NOTICE IS HEREBY GIVEN that an Extraordinary General Meeting of Auric Pacific Group Limited (the“ Company ”) will be held at Function Room C, Level 2 of M Hotel Singapore at 81 Anson Road Singapore 079908 on 10 February 2006 at 10 a.m., for the purpose of considering and, if thought fit, passing (with or without modification) the following Ordinary Resolution.

All capitalised terms in the Ordinary Resolution and defined in the Circular shall, unless otherwise defined in this Notice bear the respective meanings ascribed thereto in the Circular.

ORDINARY RESOLUTION:

THE PROPOSED ACQUISITIONS BY GRAND REWARD LIMITED, A WHOLLY OWNED SUBSIDIARY OF AURIC PACIFIC CHINA LIMITED WHICH IS WHOLLY OWNED BY THE COMPANY, OF:

  • (1) THE ENTIRE ISSUED AND PAID-UP SHARE CAPITAL OF CHENGDU PASHUN MEDICINE FRANCHISE CO., LTD; AND

  • (2) THE BUSINESS AND CERTAIN ASSETS OF CHENGDU KE XUN MEDICINE CO., LIMITED.

That :-

  1. Approval be and is hereby given for Grand Reward Limited (“ Grand Reward ”), a wholly owned subsidiary of Auric Pacific China Limited which is in turn wholly owned by the Company, to acquire the following subject to the satisfaction of the conditions precedent (or the waiver of such conditions in writing by Grand Reward if such conditions are not satisfied) of the Equity Transfer Agreement and the Asset Transfer Agreement (both as defined in the Circular to Shareholders dated 25 January 2006):

    • (a) the entire issued and paid-up share capital of Chengdu Pashun Medicine Franchise Co., Limited of RMB8,000,000 (the “ Pashun Sale Shares ”) for a purchase consideration of RMB18,000,000 (or approximately S$3.8 million based on an exchange rate of S$1.00 : RMB4.791); and

    • (b) the business and certain assets of Chengdu Ke Xun Medicine Co., Limited (as set out in the Circular to Shareholders dated 25 January 2006) (“ Ke Xun Business and Assets ”) for a purchase consideration of RMB35,000,000 (or approximately S$7.3 million based on an exchange rate of S$1.00 : RMB4.791).

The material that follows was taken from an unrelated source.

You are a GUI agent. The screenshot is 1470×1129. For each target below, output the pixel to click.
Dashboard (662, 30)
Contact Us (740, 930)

  2. That any Director of the Company be and is hereby authorised to do all such acts and things as he may consider necessary, desirable or expedient for the purpose of giving effect to the Proposed Acquisitions and/or the transactions contemplated under the Agreements and/or this Resolution, including without limitation to the foregoing, to negotiate, sign, execute and deliver all documents, approve any amendments, alterations or modifications to any document (if required).

By Order of the Board

Ng Ngai Company Secretary Singapore, 25 January 2006

Notes :-

  1. A member of the Company entitled to attend and vote at the Extraordinary General Meeting is entitled to appoint not more than two proxies to attend and vote in his stead. A proxy need not be a member of the Company.

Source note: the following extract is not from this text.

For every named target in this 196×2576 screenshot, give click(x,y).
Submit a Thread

  2. The instrument appointing a proxy must be signed by the appointor or his attorney duly authorised in writing. Where the instrument appointing a proxy is executed by a corporation, it must be executed either under its common seal or under the hand of any officer or attorney duly authorised.

  3. The instrument appointing a proxy must be duly deposited at the registered office of the Company at 78 Shenton Way #22-02 Lippo Centre Singapore 079120 no later than 48 hours before the time appointed for the holding of the Extraordinary General Meeting.